The entire 9/11 Commission report includes only one finding that the attacks might have been prevented. […] [T]he hijackers' paymaster, Ramzi Binalshibh … commented that if the organizers, particularly Khalid Sheikh Mohammed, had known that the so-called 20th hijacker, Zacarias Moussaoui, had been arrested at his Minnesota flight school (he only wanted to fly, not to take off or land) on immigration charges, then Bin Ladin and KSM would have called off the 9/11 attacks. And wisely so, because news of that arrest would have alerted the FBI agent in Phoenix who warned of Islamic militants in flight schools in a July 2001 memo that vanished into the FBI's vaults in Washington.
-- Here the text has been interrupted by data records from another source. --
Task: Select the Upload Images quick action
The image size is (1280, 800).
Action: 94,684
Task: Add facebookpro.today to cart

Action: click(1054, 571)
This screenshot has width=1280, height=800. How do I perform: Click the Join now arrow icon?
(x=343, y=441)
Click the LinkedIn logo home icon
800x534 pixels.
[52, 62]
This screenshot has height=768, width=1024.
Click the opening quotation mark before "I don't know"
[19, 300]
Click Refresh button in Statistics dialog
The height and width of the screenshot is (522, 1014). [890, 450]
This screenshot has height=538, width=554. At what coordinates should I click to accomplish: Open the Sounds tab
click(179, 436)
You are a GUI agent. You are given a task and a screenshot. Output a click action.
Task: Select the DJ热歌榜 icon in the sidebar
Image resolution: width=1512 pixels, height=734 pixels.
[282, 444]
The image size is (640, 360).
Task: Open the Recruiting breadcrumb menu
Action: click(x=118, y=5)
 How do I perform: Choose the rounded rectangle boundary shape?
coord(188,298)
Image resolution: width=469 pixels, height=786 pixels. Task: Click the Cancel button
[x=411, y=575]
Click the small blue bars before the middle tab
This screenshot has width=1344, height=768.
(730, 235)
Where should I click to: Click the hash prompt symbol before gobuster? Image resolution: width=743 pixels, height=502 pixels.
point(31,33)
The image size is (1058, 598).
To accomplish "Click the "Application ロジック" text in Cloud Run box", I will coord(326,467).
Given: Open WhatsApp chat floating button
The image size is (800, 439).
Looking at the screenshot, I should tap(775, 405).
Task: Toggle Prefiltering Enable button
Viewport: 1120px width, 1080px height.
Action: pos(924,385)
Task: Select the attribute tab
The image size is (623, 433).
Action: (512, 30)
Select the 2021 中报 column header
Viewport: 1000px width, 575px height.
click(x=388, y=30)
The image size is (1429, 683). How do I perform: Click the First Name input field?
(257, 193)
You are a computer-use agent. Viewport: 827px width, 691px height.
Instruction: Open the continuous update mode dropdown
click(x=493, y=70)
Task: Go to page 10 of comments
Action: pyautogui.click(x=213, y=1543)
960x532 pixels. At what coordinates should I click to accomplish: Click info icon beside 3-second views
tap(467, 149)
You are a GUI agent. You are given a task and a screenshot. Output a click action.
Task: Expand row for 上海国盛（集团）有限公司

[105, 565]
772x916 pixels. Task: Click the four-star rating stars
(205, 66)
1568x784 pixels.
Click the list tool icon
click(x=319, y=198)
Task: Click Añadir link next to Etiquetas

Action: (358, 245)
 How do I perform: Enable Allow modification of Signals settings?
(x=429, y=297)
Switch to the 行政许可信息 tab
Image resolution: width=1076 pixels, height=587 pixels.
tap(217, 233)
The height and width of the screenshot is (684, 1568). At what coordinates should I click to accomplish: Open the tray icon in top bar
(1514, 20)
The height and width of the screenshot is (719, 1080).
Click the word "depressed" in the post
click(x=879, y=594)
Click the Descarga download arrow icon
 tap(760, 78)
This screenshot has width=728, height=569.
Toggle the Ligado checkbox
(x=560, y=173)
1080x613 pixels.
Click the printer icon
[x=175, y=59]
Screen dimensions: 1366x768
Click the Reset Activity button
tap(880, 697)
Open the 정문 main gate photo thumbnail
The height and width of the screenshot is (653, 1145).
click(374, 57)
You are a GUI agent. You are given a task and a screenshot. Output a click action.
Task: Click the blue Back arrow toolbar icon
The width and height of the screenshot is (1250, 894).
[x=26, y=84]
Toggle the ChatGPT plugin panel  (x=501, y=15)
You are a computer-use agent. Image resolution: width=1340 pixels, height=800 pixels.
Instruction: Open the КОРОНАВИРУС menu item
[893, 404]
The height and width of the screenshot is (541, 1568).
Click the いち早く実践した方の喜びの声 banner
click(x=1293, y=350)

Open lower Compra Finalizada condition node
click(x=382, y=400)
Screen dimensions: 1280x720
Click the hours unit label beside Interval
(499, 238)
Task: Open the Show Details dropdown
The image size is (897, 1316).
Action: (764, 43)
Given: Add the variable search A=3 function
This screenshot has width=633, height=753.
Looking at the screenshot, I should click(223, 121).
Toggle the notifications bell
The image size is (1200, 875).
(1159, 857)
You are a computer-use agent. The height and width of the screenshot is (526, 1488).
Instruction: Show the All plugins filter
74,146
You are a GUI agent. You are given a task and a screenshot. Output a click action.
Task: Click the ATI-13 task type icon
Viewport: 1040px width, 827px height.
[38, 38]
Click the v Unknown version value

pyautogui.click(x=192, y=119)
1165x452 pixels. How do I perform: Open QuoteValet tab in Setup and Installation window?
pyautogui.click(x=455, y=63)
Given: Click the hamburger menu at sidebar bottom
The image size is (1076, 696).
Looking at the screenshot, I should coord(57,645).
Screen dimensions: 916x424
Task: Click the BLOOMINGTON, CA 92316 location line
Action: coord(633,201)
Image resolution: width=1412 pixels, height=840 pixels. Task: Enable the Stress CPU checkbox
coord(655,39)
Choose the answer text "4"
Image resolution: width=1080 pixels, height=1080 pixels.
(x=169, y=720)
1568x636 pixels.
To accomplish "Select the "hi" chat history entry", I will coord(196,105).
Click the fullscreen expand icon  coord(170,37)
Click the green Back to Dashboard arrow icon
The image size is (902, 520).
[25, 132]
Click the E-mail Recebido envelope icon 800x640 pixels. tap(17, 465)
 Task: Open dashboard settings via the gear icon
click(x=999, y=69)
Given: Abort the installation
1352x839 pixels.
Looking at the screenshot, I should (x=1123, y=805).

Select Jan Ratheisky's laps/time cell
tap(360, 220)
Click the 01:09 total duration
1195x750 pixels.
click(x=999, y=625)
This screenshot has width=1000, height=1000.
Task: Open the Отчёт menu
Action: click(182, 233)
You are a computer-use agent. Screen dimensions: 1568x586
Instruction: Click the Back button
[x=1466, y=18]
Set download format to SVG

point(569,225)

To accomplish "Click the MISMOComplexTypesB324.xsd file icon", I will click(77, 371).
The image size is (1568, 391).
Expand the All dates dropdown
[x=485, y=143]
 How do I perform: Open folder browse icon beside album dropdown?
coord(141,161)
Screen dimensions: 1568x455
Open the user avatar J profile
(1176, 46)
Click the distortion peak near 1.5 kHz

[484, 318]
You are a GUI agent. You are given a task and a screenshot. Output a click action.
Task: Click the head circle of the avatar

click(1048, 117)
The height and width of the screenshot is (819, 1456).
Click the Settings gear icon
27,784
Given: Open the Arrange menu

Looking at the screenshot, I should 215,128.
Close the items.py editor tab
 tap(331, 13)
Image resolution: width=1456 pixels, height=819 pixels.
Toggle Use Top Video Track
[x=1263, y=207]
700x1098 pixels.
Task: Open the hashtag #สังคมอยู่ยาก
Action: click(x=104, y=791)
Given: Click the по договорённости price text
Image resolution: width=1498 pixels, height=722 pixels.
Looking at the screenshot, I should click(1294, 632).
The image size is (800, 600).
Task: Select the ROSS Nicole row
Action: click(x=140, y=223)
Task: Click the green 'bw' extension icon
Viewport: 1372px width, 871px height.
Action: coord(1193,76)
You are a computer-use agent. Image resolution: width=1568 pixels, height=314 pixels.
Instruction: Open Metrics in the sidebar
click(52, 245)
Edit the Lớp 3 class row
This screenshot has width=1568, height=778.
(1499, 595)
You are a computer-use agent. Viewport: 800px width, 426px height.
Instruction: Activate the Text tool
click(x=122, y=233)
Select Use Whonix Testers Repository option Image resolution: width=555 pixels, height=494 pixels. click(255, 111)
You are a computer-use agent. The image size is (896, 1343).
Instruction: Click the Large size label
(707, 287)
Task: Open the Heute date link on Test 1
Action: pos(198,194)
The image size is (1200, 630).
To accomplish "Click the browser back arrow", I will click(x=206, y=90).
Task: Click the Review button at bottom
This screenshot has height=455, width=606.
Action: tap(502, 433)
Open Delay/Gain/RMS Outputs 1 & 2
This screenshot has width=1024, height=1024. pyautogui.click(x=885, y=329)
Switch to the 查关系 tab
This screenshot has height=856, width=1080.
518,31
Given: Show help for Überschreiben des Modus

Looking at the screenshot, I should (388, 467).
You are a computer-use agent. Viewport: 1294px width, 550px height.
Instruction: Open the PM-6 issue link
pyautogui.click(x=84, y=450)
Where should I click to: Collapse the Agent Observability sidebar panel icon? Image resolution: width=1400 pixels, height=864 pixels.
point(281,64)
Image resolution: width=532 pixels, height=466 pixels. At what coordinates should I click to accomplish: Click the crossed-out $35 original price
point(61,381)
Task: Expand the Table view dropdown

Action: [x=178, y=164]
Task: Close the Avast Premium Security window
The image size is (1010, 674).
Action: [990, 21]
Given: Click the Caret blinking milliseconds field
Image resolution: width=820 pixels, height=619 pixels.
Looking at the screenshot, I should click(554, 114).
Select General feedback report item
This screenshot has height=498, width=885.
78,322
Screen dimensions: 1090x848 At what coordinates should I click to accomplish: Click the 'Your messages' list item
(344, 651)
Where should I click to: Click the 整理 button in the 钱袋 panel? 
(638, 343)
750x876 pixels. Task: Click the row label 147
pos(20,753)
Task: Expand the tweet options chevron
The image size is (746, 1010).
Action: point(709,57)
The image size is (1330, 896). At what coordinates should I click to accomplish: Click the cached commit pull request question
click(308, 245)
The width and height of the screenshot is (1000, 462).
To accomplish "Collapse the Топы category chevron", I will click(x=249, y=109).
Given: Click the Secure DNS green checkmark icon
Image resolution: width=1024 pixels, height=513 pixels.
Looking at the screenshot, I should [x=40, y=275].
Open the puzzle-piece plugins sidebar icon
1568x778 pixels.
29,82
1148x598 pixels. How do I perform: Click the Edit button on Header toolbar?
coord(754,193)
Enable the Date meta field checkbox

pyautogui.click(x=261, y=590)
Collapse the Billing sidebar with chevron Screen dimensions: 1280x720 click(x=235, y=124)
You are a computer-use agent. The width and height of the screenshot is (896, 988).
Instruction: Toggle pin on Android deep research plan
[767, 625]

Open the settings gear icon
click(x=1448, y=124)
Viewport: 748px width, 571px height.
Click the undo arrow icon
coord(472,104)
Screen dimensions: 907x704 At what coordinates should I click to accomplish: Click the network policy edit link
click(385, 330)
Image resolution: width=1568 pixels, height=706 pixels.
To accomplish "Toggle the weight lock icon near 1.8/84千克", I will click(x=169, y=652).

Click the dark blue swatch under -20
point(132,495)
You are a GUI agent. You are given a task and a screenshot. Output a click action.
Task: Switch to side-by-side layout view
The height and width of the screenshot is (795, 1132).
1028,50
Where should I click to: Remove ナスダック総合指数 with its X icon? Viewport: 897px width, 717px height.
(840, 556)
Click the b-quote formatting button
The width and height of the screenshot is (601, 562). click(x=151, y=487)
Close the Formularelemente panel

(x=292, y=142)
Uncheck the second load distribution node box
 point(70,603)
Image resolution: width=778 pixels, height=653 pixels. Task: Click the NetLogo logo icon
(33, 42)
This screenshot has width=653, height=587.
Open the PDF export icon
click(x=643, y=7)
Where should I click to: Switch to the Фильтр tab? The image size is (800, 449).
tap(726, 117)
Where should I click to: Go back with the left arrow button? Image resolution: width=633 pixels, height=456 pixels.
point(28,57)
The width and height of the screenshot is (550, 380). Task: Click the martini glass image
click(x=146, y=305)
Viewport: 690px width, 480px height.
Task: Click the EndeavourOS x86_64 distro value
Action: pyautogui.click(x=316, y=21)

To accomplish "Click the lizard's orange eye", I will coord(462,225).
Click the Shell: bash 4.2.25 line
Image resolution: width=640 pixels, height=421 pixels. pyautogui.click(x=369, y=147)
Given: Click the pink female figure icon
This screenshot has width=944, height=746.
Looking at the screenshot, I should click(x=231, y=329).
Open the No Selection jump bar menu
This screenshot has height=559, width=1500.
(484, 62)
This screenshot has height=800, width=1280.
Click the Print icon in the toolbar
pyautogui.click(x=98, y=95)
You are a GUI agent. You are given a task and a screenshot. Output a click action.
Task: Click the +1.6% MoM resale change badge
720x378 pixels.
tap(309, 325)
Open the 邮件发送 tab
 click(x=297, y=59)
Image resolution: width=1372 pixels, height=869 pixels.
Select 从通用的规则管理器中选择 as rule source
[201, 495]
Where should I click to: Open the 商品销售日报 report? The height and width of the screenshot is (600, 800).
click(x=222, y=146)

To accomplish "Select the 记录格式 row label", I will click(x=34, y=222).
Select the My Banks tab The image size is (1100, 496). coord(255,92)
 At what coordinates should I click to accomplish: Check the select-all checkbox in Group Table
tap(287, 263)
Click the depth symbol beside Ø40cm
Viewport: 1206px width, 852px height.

The Commission's wording is important here: only "publicity" could have derailed the attacks. […]

Yes, there are real secrets that must be protected, but the lesson of 9/11 is that we are losing protection by too much secrecy. The risk is that by keeping information secret, we make ourselves vulnerable. The risk is that when we keep our vulnerabilities secret, we avoid fixing them. In an open society, it is only by exposure that problems get fixed. In a distributed information networked world, secrecy creates risk—risk of inefficiency, ignorance, inaction, as in 9/11.

I quoted Blanton in a column about the Bush Administration's secrecy last August.